I wish I could tell you that my aspirations to be a writer are admirable, refined, guided by years of study and devotion to fine literature, but really, they're all knobby knees and elbows, tripping over themselves with crazed eyes and coffee breath and no real excuse for themselves. They're a herd of gawky teenage wildebeest in the safari of my anxiety-riddled mind, knocking over the gazelles and scattering the hornbills as they thoroughly ruin what really did have the potential to be a pleasant panorama, if only I could shut them out.

Sitting on the subway last night, consumed by everything and feeling very sorry for myself indeed, I felt that old herd of longing start to stampede in my already over-saturated mind.

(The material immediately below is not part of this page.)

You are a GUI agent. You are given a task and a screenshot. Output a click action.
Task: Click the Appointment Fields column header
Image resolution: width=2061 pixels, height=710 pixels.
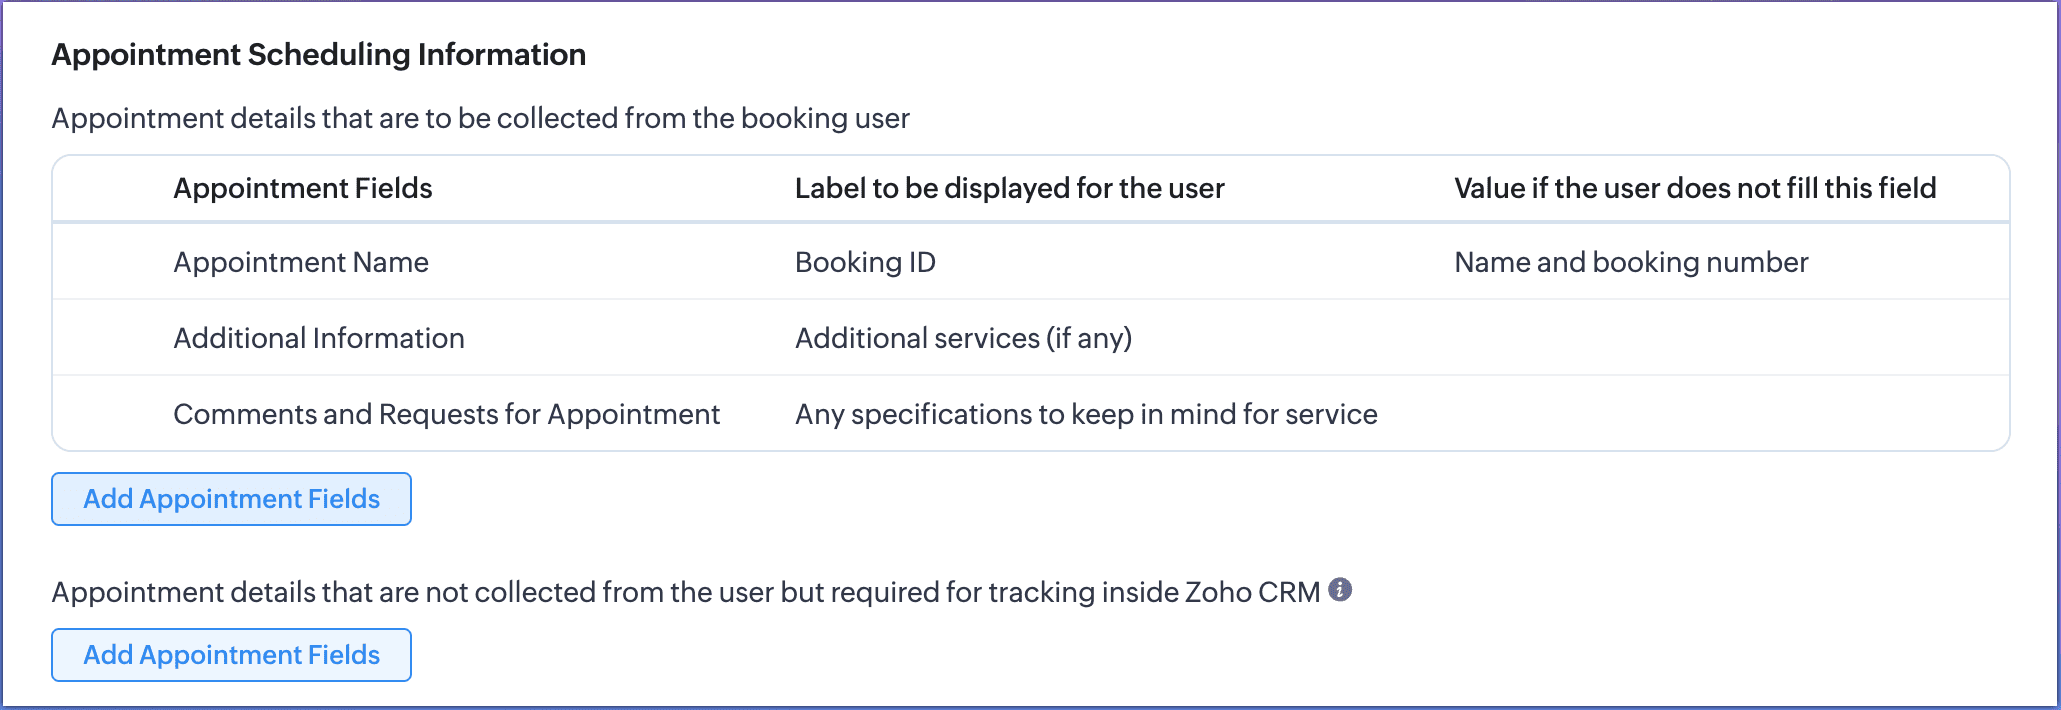point(303,188)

Spirit-Liz stirs in her meditation, opening one eye but saying nothing.

"I WANT to be a WRITER!" My aspirations exclaim in their impatient frenzy, running and jumping and braying and panting, as wild and desperate as ever.

"Really?" Asks my Spirit-Liz, looking down on me kindly, one eyebrow raised.

My aspirations slow their stampede and look up, hurt. "Yes, of course really!"

"Oh, okay." Spirit-Liz smiles knowingly, closing her eyes.

Stampede over. "What IS it?" My aspirations explode, exasperated.

"Well, its just that you don't LOOK like someone who wants to be a writer."

That shut me up.

So this morning, I set my alarm early and crawled meekly out of bed, so early the cat was still stretching and looking at me funny (I am, to say the least, not known for being an early riser). I made a pot of tea and unfurled my yoga mat in the office, moving through sun salutations until I could feel the blood flowing and the landscape start to still.

And now I'm here, with my bare feet and my NPR t-shirt and my very best intentions.

And I really wish I could stay.

My other spirit animal.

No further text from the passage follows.